The data life cycle consists of six stages:
- Plan
Decide what kind of data is needed, how it will be managed, and who will be responsible for it. - Capture
Collect data or bring it into the organization from a variety of sources. - Manage
Maintain and care for the data, including determining how and where it is stored and which tools are used to manage it. - Analyze
Use the data to solve problems, support decision-making, and achieve business goals. - Archive
Store relevant data for long-term use or future reference. - Destroy
Remove data from storage and delete all shared copies.
Important Note
The six stages of the data life cycle (plan, capture, manage, analyze, archive, destroy) should not be confused with the six phases of the data analysis process (ask, prepare, process, analyze, share, act).
These two frameworks serve different purposes and are not interchangeable.
Variations of the Data Life Cycle Across Organizations
The data life cycle provides a general framework for how data is managed. However, depending on organizational goals, industry, or sector, the data life cycle may be defined differently. Below are examples of how various institutions approach the data life cycle.
U.S. Fish and Wildlife Service
The U.S. Fish and Wildlife Service uses the following data life cycle:
- Plan
- Acquire
- Maintain
- Access
- Evaluate
- Archive
U.S. Geological Survey (USGS)
The U.S. Geological Survey uses this data life cycle:
- Plan
- Acquire
- Process
- Analyze
- Preserve
- Publish / Share
Across all stages, the following cross-cutting activities are performed:
- Describe (metadata and documentation)
- Manage quality
- Backup and secure
Financial Institutions
Financial institutions may follow a data life cycle such as the one described in Strategic Finance magazine:
- Capture
- Qualify
- Transform
- Utilize
- Report
- Archive
- Purge
Harvard Business School (HBS)
A data life cycle informed by Harvard University research consists of eight stages:
- Generation
- Collection
- Processing
- Storage
- Management
- Analysis
- Visualization
- Interpretation
Key Takeaways
Understanding the importance of the data life cycle is essential for success as a data analyst. Individual stages may vary by organization, industry, or sector.

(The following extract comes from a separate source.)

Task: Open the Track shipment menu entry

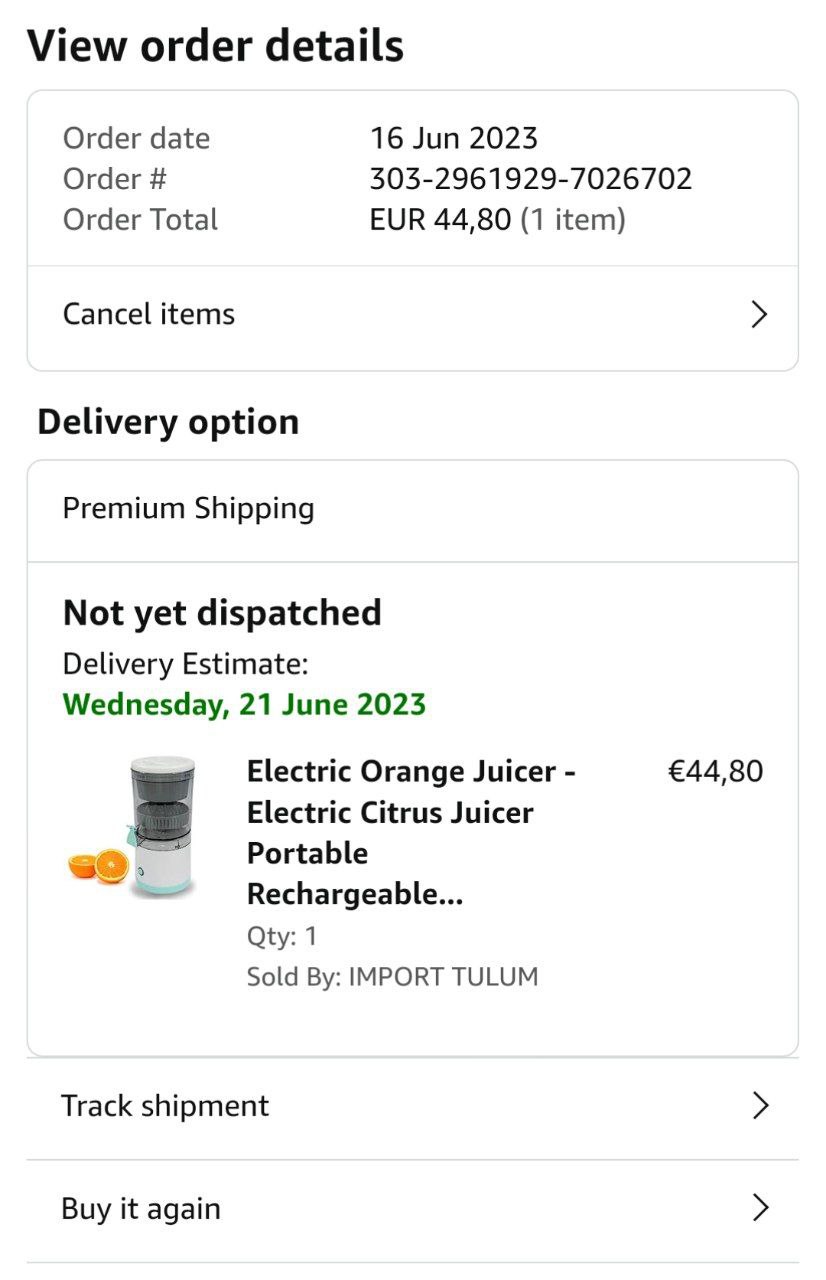Action: [x=165, y=1105]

- The U.S. Fish and Wildlife Service and the USGS place strong emphasis on archiving and backing up historical data.
- Harvard Business School focuses on research and teaching, which is why its data life cycle includes visualization and interpretation, even though these stages are often associated with a data analysis process rather than a data life cycle. The HBS model does not explicitly include a data purge or destruction stage.
- In contrast, financial institutions clearly distinguish between archiving and purging data.
In summary, while data life cycles differ across organizations, one data management principle is universal:
Data must be governed so that it is accurate, secure, and available to meet an organization’s needs.